Text shown:
This announcement appears for information only and does not constitute an invitation or offer to acquire, purchase or subscribe for any securities of the Company.

WANG ON GROUP LIMITED

(Incorporated in Bermuda with limited liability)

Private Placing of Warrants

Placing Manager

Kingsway SW Securities Limited

The Directors are pleased to announce that on 24th June, 2002, the Warrant Placing Agreement was entered into between the Company and the Placing Manager in relation to a private placing of the Warrants at an issue price of HK$0.001 per unit of Warrant on a fully underwritten basis.

The Warrants will entitle the Placees to subscribe for New Shares at an initial subscription price of HK$0.017 per New Share at any time during the period from the date of issue of the Warrants to 31st July, 2003 (both dates inclusive). Each unit of Warrant carries the right to subscribe for one New Share. Completion is subject to fulfillment of the condition stated below. It is intended that the net proceeds from the Warrant Placing of approximately HK$1.7 million will be applied as general working capital of the Group. The New Shares will be issued under the general mandate granted to the Directors at the special general meeting of the Company held on 14th June, 2002.

Provided records:
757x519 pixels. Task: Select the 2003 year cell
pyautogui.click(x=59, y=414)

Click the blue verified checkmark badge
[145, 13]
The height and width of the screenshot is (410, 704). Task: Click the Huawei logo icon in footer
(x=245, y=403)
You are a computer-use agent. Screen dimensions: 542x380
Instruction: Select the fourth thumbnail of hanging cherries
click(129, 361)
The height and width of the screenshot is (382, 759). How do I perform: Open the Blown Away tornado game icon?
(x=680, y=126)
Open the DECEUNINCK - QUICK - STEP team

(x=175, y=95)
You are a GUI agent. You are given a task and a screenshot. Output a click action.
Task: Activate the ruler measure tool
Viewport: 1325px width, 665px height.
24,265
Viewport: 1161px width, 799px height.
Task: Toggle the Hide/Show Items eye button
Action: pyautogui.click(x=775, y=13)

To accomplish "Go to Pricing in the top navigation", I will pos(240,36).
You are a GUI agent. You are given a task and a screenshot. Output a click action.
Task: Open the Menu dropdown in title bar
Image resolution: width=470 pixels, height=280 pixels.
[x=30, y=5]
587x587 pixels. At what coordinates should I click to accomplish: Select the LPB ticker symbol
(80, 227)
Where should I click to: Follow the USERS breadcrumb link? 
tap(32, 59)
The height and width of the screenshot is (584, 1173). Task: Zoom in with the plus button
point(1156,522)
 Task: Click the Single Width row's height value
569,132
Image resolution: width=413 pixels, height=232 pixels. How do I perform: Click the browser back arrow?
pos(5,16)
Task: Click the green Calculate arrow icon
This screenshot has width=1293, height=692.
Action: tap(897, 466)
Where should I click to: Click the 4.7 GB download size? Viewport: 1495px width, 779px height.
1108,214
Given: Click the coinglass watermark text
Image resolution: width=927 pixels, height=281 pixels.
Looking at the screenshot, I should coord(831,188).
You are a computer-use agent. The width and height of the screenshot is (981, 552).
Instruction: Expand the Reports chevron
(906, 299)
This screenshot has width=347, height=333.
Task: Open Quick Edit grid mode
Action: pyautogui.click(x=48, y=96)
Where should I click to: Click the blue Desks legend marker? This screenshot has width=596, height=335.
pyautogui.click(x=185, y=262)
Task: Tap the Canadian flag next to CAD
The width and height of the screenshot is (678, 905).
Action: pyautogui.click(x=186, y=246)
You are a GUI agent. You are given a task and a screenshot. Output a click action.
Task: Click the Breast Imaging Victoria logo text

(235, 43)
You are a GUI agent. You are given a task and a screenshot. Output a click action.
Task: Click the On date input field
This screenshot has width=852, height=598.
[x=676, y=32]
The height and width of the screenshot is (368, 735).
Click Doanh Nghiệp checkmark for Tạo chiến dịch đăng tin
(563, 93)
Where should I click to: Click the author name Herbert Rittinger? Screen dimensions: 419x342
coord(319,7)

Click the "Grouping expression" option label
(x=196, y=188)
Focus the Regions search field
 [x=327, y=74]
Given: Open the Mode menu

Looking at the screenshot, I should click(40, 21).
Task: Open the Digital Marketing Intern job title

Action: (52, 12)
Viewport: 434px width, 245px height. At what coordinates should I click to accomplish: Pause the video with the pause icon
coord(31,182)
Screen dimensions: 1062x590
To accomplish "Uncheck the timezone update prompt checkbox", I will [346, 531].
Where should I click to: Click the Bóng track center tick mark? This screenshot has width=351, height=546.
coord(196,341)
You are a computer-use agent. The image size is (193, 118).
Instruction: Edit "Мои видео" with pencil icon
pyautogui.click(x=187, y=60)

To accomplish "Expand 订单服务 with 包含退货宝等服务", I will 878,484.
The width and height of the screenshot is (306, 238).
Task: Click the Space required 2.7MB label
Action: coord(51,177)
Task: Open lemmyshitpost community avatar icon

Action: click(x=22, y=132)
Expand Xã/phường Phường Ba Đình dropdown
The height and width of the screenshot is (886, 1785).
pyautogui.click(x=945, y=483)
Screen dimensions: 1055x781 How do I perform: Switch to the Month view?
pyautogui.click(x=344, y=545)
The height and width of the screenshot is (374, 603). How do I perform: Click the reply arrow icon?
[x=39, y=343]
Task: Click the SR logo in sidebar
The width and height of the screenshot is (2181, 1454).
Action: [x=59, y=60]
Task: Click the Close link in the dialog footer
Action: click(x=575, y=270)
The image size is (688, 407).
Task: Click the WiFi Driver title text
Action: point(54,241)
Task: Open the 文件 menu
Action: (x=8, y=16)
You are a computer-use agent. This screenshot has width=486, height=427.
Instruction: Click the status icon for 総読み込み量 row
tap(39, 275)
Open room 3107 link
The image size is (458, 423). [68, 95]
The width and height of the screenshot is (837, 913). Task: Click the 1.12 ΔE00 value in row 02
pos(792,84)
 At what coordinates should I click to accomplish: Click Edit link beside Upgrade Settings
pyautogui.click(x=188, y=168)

Exercise 1: In the warrant placing announcement, what is the initial subscription price per New Share?
Exercise 2: Continue the warrant placing announcement from its last sentence.

Written reply 1: HK$0.017 per New Share

Written reply 2:
The Company will apply to the Listing Committee of the Stock Exchange for the listing of, and permission to deal in, the New Shares which may fall to be issued upon exercise of the subscription rights attaching to the Warrants. No listing of the Warrants will be sought on the Stock Exchange or any other stock exchanges.

WARRANT PLACING AGREEMENT

Date

24th June, 2002

Warrant Placing

Issuer : The Company
Placing Manager : Kingsway SW Securities Limited
Number of Warrants : 2,000,000,000 units
Warrant Issue Price : HK$0.001
Subscription Price : HK$0.017
Basis of Placing : Fully underwritten

The Warrant Issue Price and the Subscription Price were negotiated on an arm's length basis between the Company and the Placing Manager. The Subscription Price represents: (i) a premium of approximately 21.43% over the closing price of HK$0.014 per Share as quoted on the Stock Exchange on 24th June, 2002; and (ii) a premium of approximately 9.68% over the average closing price of HK$0.0155 per Share as quoted on the Stock Exchange for the last 10 trading days up to and including 24th June, 2002. The aggregate of the Warrant Issue Price and the Subscription Price represents: (i) a premium of approximately 28.57% over the closing price of HK$0.014 per Share as quoted on the Stock Exchange on 24th June, 2002; and (ii) a premium of approximately 16.13% over the average closing price of HK$0.0155 per Share as quoted on the Stock Exchange for the last 10 trading days up to and including 24th June, 2002.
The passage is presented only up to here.